Paradoxically I also enjoyed and found monochrome imagery inspirational. There is a set of black and white reproductions of old photographs displayed at one of the cafés on the Mount, both landscape and people, I love to look at. The Bay appears seemingly timeless, only people change and move on. I also love a series of photographs by Deborah Parkin: September is the Cruellest Month. The images were shot with a large format camera using black and white instant film. The evocative images of her children, some by the sea, are intended to prompt remembrance and feeling. My children and grandchildren sometimes accompany me on my visits and I want them to love and remember the place as much as I do. Consequently I often incorporate them into my landscape work, suspending them in time, because “time passes and is never re-captured – we are only left with memories and photographs” Deborah Parkin Pg.18 Ag Spring 2011 Number 63 Picture Box Media Ltd, Surrey, 2011. Does my subjective approach make my images of the Bay any less valid as a document of land?



I also often wonder about the many different people who travel here, what do they see and think as St Michael’s Mount first appears on the horizon. My Mum remembers arriving by train on her first visit with my Dad to see the Mount rising out of the sea and the castle shimmering in sunlight, “ like a dream, a palace out of a storybook”. What does this place mean to me personally? My roots belong here, I feel a sense of peace that I struggle to find elsewhere, and I never tire of returning time after time. Furthermore I choose not to shoot at busy times, this is not how I want my personal haven to be represented. A different photographer might chose to concentrate on the hustle and bustle of the day time when many visitors arrive to cross the causeway by foot or boat. I prefer the quieter times, early morning, late evening and out of season. I have given each image a number but this is not necessarily the order they need to be viewed in, I hope they work as stand-alone images as well as creating a coherent set. 

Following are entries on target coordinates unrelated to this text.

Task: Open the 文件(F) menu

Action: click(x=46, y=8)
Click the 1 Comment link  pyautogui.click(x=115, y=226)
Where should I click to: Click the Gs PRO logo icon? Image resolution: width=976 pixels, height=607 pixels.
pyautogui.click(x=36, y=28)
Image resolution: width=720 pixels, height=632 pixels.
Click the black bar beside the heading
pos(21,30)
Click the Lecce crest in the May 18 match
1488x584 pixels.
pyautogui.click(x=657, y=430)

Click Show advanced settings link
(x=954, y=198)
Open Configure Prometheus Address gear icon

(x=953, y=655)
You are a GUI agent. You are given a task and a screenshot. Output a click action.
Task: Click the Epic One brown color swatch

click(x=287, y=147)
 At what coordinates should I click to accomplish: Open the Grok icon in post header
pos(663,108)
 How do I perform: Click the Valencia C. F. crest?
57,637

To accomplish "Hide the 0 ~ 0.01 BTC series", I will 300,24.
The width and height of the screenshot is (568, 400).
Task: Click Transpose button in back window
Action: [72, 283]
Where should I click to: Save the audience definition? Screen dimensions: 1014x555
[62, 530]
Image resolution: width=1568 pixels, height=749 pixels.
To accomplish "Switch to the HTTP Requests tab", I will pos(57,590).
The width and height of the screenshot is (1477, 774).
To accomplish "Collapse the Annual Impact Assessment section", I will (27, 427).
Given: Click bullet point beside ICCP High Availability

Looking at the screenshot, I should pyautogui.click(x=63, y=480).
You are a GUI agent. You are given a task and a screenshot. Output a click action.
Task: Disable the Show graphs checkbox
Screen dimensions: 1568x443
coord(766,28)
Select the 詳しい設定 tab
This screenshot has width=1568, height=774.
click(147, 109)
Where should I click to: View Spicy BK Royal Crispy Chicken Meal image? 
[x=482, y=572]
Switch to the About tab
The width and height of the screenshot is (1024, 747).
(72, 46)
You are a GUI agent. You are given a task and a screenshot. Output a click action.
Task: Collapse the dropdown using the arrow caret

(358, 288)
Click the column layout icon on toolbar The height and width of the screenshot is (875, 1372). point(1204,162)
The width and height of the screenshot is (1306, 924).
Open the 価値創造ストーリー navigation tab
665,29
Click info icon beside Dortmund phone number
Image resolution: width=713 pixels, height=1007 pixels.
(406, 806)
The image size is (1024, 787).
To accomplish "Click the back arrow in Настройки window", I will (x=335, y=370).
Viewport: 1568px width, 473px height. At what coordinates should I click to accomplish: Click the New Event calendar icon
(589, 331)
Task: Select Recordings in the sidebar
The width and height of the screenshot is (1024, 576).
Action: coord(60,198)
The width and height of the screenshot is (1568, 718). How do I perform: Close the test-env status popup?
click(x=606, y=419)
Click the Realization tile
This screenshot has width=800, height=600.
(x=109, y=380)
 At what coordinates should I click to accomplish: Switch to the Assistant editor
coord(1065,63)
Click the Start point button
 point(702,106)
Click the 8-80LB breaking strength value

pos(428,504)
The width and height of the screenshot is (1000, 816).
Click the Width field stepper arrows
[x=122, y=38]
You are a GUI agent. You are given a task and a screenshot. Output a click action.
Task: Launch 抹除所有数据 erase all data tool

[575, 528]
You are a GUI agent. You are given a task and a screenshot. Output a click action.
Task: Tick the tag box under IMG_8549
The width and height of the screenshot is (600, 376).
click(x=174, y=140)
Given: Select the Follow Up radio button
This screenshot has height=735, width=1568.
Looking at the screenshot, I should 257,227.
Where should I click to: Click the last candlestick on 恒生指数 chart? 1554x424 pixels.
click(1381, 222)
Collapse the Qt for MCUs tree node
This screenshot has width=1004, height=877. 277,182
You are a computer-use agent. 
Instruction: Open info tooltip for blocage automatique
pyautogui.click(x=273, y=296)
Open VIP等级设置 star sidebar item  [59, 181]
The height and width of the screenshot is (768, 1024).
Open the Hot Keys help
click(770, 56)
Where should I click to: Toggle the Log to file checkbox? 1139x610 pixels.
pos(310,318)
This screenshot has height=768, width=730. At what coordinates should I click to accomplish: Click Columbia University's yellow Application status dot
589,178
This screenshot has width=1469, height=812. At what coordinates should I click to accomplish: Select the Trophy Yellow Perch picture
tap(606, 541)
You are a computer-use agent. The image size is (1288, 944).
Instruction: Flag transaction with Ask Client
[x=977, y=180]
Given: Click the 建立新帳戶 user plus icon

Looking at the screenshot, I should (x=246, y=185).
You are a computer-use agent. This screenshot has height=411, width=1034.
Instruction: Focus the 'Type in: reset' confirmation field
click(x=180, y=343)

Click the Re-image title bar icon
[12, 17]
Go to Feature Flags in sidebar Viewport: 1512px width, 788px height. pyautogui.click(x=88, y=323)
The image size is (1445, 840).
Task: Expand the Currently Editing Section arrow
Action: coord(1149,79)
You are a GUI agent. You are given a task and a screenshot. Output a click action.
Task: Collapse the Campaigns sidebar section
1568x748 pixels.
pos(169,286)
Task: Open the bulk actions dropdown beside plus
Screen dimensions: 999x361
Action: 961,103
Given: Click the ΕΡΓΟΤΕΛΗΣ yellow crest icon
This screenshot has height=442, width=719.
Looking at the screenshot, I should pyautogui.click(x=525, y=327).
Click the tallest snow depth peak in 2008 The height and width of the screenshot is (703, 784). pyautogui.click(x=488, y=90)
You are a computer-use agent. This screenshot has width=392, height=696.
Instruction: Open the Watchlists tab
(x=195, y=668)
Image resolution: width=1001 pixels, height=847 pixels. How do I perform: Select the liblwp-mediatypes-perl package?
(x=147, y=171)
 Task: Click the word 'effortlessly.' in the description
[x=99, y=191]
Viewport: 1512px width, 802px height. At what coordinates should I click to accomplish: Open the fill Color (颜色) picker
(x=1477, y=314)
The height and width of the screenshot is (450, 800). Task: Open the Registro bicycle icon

All of the images have been shot in Raw and processed in Lightroom with some further processing in Photoshop, shooting Raw enables me to have far greater control over the final outcome. At the start of the course I would have confidently stated I did little, if any, manipulation but now realise this is not the case.  Framing, composition, filters, lens choice etc. can all alter how an image is perceived, a form of manipulation, and this made me consider for the first time that even landscape photography can be highly subjective. I have additionally learned that at each step of the digital workflow manipulative selections are made that alter the final image, some subtle some not, but I want the choice of how each of my images look to be made by me not the camera.

As these are predominantly landscape scenes I have tried to keep my post-shoot processing realistic. The images have been sharpened using the Unsharp mask in Photoshop saved as Tiff files with further sharpening applied when printed. I had a few disasters when I over- sharpened and needed to re-assess and re-print but I found a setting of Amount 100 Radius 1.0 Threshold 6 worked well for most of the prints. I calibrate my screen each month, use an Epson R2880 printer and Perma Jet Classic Fine Art Fibre Base Royal 325gsm paper, and am generally satisfied with my prints. All images are backed up to an external hard-drive.